O primeiro decreto também aborda os requisitos para cada segmento da cadeia de suprimentos. Além dos rigorosos protocolos de segurança, agora padrão em quase todos os mercados de cannabis medicinal, ele estipula que qualquer cultivador doméstico deve cultivar plantas estritamente em ambientes fechados ou em estufas protegidas da vista do público.
Notavelmente, os cultivadores devem firmar contratos vinculativos com entidades autorizadas antes de plantar cannabis, e o único propósito do cultivo deve ser vender para essas entidades autorizadas.
4. Perspectivas e Oportunidades
No início de janeiro de 2025, a expansão do programa piloto de cannabis medicinal para um mercado completo parecia uma perspectiva distante tanto para pacientes quanto para empresas.
Essa perspectiva persistiu até a notícia da semana passada de que a UE havia recebido o pedido da França para aprovação de suas propostas. Consequentemente, as empresas de cannabis medicinal tiveram pouco tempo para assimilar essa grande oportunidade, mas, dada a escala potencial do mercado, é provável que isso mude em breve.
Atualmente, embora os detalhes ainda não tenham sido divulgados, as empresas de cannabis medicinal sinalizaram sua intenção de aproveitar esta oportunidade lançando novos produtos adaptados ao mercado francês.
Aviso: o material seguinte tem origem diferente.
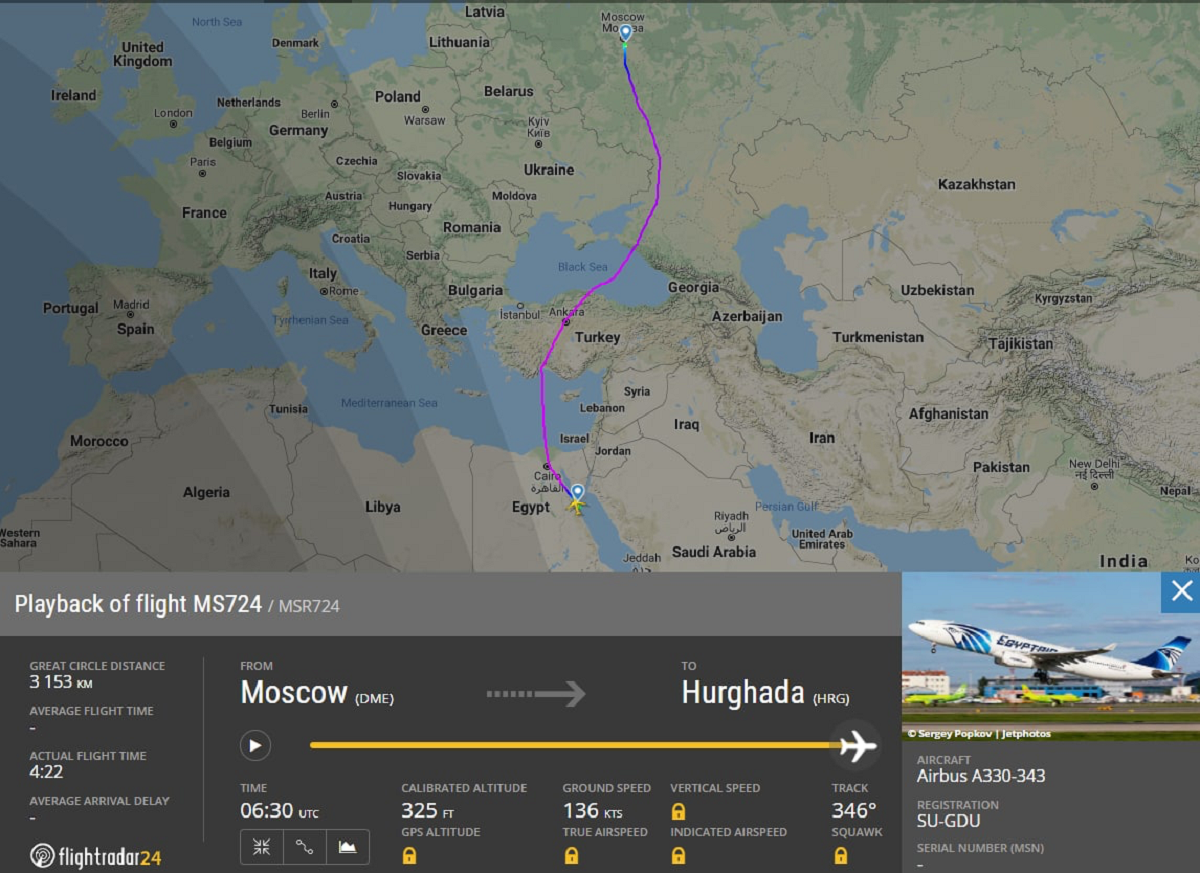Click the Indicated Airspeed lock icon
This screenshot has height=873, width=1200.
tap(678, 855)
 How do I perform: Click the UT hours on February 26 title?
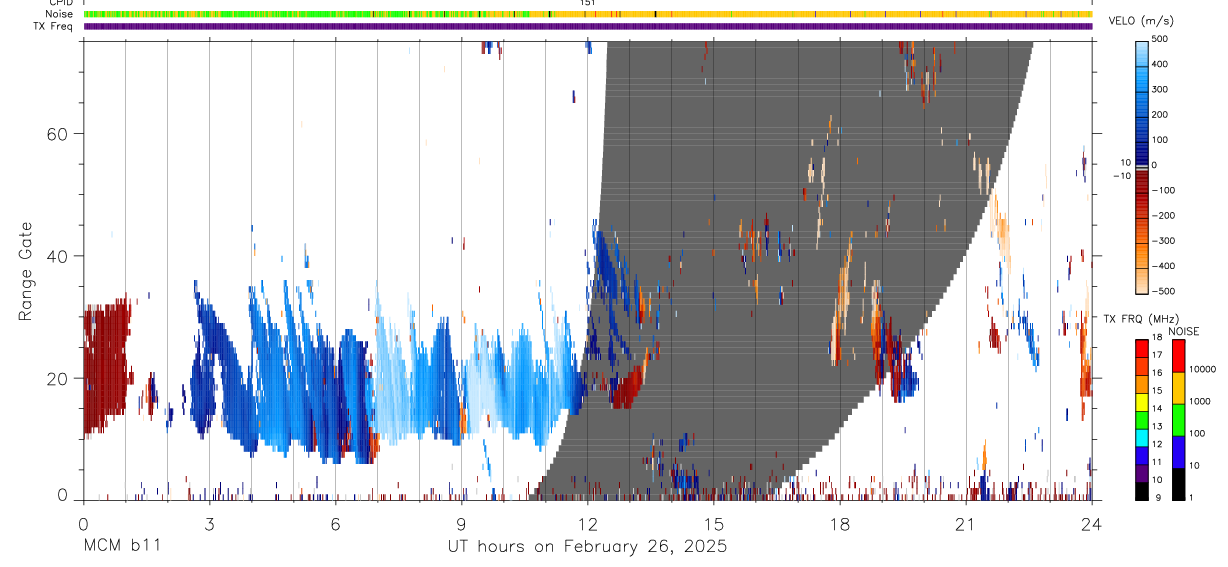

Especialistas do setor preveem que o mercado de cannabis medicinal da França se desenvolverá muito mais lentamente do que o da vizinha Alemanha, com uma estimativa de 10.000 pacientes no primeiro ano, crescendo gradualmente para entre 300.000 e 500.000 até 2035.
Para empresas estrangeiras de olho nesse mercado, uma "vantagem" fundamental do arcabouço regulatório francês é que a cannabis "se enquadra em um arcabouço farmacêutico mais amplo". Isso significa que empresas estrangeiras podem evitar restrições arbitrárias como as observadas no Reino Unido, onde as licenças de importação podem ser limitadas sem justificativa clara. Tal interferência política é menos provável na França, visto que as licenças em questão não são específicas para cannabis medicinal.
Do ponto de vista econômico, alguns participantes já formaram parcerias com empresas francesas que possuem as licenças necessárias para produzir e processar cannabis medicinal.
Dito isto, a oportunidade imediata está mais no envio de produtos acabados para a França para embalagem local e controle de qualidade do que na produção ou processamento local em larga escala.